A multi-label cascade flexible neural forest model for predicting the subcellular location of multi-site bacterial proteins
摘要
Predicting the subcellular localization of multi-site bacterial proteins remains challenging because label correlations, limited sample size, and low sequence similarity reduce the effectiveness of conventional multi-label classifiers. In this study, we propose a multi-label cascade flexible neural forest (MLCFN Forest) that combines label-powerset-style coding–classification–decoding with a cascade ensemble of flexible neural tree (FNT) groups. The framework preserves label dependencies, decomposes the induced multi-class task into coordinated binary FNT outputs, and progressively reallocates model capacity to low-confidence samples through confidence-guided sample propagation and feature enhancement across layers. We explicitly note that the cascade FNT backbone builds on our previous CFNForest studies for cancer subtype classification, whereas the present work adapts that backbone to multi-label bacterial protein localization by introducing label-set encoding/decoding, multiclass FNT grouping, and a multi-site protein subcellular localization evaluation workflow.
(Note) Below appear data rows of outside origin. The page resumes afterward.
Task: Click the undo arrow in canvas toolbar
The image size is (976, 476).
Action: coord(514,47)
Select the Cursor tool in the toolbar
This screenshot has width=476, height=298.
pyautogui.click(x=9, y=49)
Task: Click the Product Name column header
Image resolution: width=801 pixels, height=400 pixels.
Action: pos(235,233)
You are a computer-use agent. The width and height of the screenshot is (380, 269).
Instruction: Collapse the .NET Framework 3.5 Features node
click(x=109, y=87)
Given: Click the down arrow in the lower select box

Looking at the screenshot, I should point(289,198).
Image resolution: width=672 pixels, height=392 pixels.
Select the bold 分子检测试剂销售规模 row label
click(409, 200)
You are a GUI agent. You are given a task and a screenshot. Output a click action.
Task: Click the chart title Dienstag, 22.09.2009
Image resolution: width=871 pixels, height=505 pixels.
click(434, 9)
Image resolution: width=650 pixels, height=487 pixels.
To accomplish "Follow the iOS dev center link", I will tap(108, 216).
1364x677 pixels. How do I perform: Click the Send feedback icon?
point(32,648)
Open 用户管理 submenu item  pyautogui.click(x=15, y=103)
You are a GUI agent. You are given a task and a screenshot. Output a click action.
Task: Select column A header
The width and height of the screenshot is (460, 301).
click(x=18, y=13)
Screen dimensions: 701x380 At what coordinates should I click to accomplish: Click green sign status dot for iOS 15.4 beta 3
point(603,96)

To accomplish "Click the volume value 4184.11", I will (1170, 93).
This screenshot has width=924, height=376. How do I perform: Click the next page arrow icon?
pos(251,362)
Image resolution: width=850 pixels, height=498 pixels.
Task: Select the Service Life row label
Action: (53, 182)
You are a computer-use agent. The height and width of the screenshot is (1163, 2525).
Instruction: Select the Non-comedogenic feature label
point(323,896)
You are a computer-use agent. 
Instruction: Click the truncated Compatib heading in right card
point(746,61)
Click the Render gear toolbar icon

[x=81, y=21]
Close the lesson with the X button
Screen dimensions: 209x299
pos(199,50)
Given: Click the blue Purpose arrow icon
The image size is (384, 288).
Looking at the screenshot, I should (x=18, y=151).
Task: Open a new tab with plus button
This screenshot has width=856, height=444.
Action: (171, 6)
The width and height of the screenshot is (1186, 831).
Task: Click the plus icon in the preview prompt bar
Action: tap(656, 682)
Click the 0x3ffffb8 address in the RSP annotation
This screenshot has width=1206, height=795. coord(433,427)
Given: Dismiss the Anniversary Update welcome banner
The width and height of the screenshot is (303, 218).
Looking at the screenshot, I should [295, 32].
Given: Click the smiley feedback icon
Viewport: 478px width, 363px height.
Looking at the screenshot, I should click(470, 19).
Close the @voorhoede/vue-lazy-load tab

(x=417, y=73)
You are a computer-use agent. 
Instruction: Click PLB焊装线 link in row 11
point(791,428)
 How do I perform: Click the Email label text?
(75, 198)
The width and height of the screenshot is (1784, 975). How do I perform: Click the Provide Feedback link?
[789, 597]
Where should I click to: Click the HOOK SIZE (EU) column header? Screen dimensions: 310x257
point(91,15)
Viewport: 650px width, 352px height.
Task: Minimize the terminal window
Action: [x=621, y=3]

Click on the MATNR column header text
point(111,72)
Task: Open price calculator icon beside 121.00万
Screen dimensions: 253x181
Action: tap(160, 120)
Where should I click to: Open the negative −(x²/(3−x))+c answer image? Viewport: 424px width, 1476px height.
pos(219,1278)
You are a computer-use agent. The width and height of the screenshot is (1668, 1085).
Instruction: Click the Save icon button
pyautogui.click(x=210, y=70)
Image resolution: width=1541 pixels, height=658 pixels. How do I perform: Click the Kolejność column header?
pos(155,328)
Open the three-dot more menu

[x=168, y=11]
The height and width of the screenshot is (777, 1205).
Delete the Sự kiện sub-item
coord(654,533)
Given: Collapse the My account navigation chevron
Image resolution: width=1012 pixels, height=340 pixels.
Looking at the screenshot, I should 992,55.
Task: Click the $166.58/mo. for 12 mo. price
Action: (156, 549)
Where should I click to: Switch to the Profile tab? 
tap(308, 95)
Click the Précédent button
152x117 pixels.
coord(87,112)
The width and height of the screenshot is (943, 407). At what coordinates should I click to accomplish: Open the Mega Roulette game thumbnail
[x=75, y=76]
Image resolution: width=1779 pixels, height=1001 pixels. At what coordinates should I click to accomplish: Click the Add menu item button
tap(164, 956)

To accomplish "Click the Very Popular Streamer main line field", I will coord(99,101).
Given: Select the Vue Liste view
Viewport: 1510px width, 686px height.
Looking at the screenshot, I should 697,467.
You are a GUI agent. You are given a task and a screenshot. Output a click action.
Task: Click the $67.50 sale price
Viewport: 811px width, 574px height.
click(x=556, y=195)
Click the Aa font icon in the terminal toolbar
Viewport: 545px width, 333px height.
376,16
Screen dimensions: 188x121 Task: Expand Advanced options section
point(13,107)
Using Gram-negative and Gram-positive benchmark datasets together with AECA-PSSM and PSSM-DWT features, MLCFN Forest consistently outperformed ML-RBF, ML-KNN, ML-LOC, INSDIF, and MLASSO under jackknife evaluation. For example, it achieved OLA/OAA values of 78.3%/76.4% on the Gram-negative AECA-PSSM dataset, 80.7%/78.5% on the Gram-negative PSSM-DWT dataset, and 80.2%/77.6% on the Gram-positive AECA-PSSM dataset. PCA-based low-dimensional experiments further suggested that the model retained good predictive ability after substantial dimensionality reduction. The present study is limited to classical benchmark datasets and does not yet include an independent external test set, strict nested model selection, or direct benchmarking against protein language model predictors; these points are therefore discussed as limitations and future directions.